The capitol, Palma de Mallorca, has a handsome, historic center. Wrapped around it, however, is an obese belly of crass commercialism where traffic moves like sludge and finding a parking spot is akin to winning the lottery. Fortunately the airport is well outside the city, enabling you to immediately veer into the heart of the island.
But Mallorca is not big. And most of its 3,638 sq km (1,405 sq mi) is not dramatic but merely undulating or simply flat. Pretty? Yes. Fill-your-camera-card gorgeous? No. Though agriculture is prevalent (olives, almonds, oranges, tangerines, lemons), and the remaining, historic wind-pumps are romantic monuments, the island feels urban. It’s peppered with towns and small cities, most of which are bland by French or Italian standards.
Mallorca is also strewn with motorways and roads that are in constant use by a population that seems to be in perpetual motion. The motorways are world-class. All the other roads are smoothly paved but alarmingly narrow—even when bordered on both sides by level farmland. Plus they’re shoulder-less, with abrupt edges. If you swerve 20 cm (8 in) too far (and you must swerve frequently to avoid colliding with these aggressive, road-hog Mallorcans) you’ll plunge. You’ll likely total your vehicle. You might need an ambulance. Definitely pay for the full insurance option when you rent a car here.*
“Narrow” is a petty criticism, however, given the sensational terrain these roads traverse on the island’s mountainous northwest coast. This is the Serra de Tramuntana. And here, Mallorcan roads are marvels of engineering prowess. So what if you have to slow down to cede the road to oncoming drivers? Slow is essential to appreciate the phenomenon of 1400-m (4600-ft) peaks rising directly from the Mediterranean, and the spectacle, the seeming miracle, of exquisitely paved roads switchbacking from sea to summit.

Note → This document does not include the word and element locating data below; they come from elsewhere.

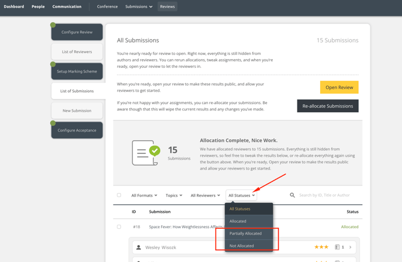Click the review form icon next to 1

[x=338, y=247]
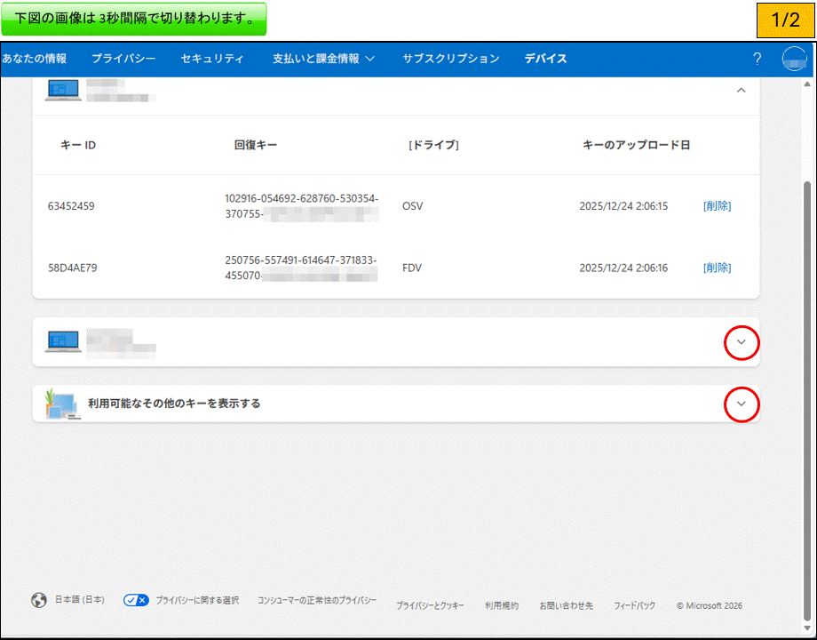Open the あなたの情報 page

(x=34, y=59)
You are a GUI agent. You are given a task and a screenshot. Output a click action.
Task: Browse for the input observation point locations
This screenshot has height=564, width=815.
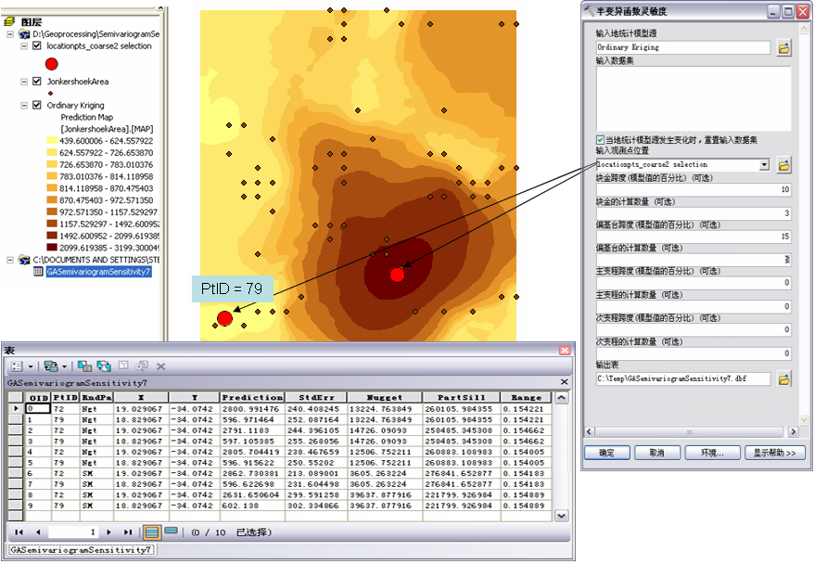pos(783,165)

After hiking in the Serra de Tramuntana daily for nearly two weeks, we’re in awe. The stature of this range, given that it rockets skyward from the surf, is difficult to comprehend. Imagine seaside French Alps. Paved access to Tramuntana trailheads is luxurious. Imagine the Canadian Rockies laced with high-altitude roads. Ancient trails in the Tramuntana allow easy hiking in rugged, vertical terrain that would otherwise require scrambling or climbing. Imagine Patagonia with an extensive network of trails—signed and mapped.
As much as we loved Spain’s Costa Blanca range (see previous posting), we’ve been even more impressed by the Tramuntana, which resemble the Costa Blanca’s major peaks (Puig Campagna, Serra Bernia, Sanchet, Montgo) crushed together into a great massif and pushed out to the beach at Benidorm. To see the Tramuntana, go to the photos/videos page of our website. Click on Spain, then skip to photos 53 through 89.
The Tramuntana, however, occupies only a portion of a relatively small isle, so dedicated hikers can thoroughly sample the range in about two weeks—even with a few rain-enforced rest days. Ideally, devote a month to the Costa Blanca and the Tramuntana. Both are too hot to hike May through October. Come in December, January or February. Winter in Alicante Province (the mainland region comprising the Costa Blanca) and on Mallorca is sufficiently mild for comfortable hiking.
It does rain that time of year, however, and some days will be very windy. Daytime high temperatures at 200 m (656 ft) above sea level will probably average 12°C (54°F). At mountain elevations, daytime high temperatures will rarely exceed 10°C (50°F). On Mallorca, the humidity always has a chilling effect in winter. Hope for sun and warmth. You’ll get it occasionally. But be prepared for cloudy, cool weather, because you’ll surely get that too. From mid-January to early February we hiked one day in shorts, a few days in lightweight long pants, and most days in Schoeller-fabric pants. Our toques (wool beanies), neck gaiters, and windproof gloves were occasionally necessary, particularly when were still hiking at sunset (about 6 p.m.).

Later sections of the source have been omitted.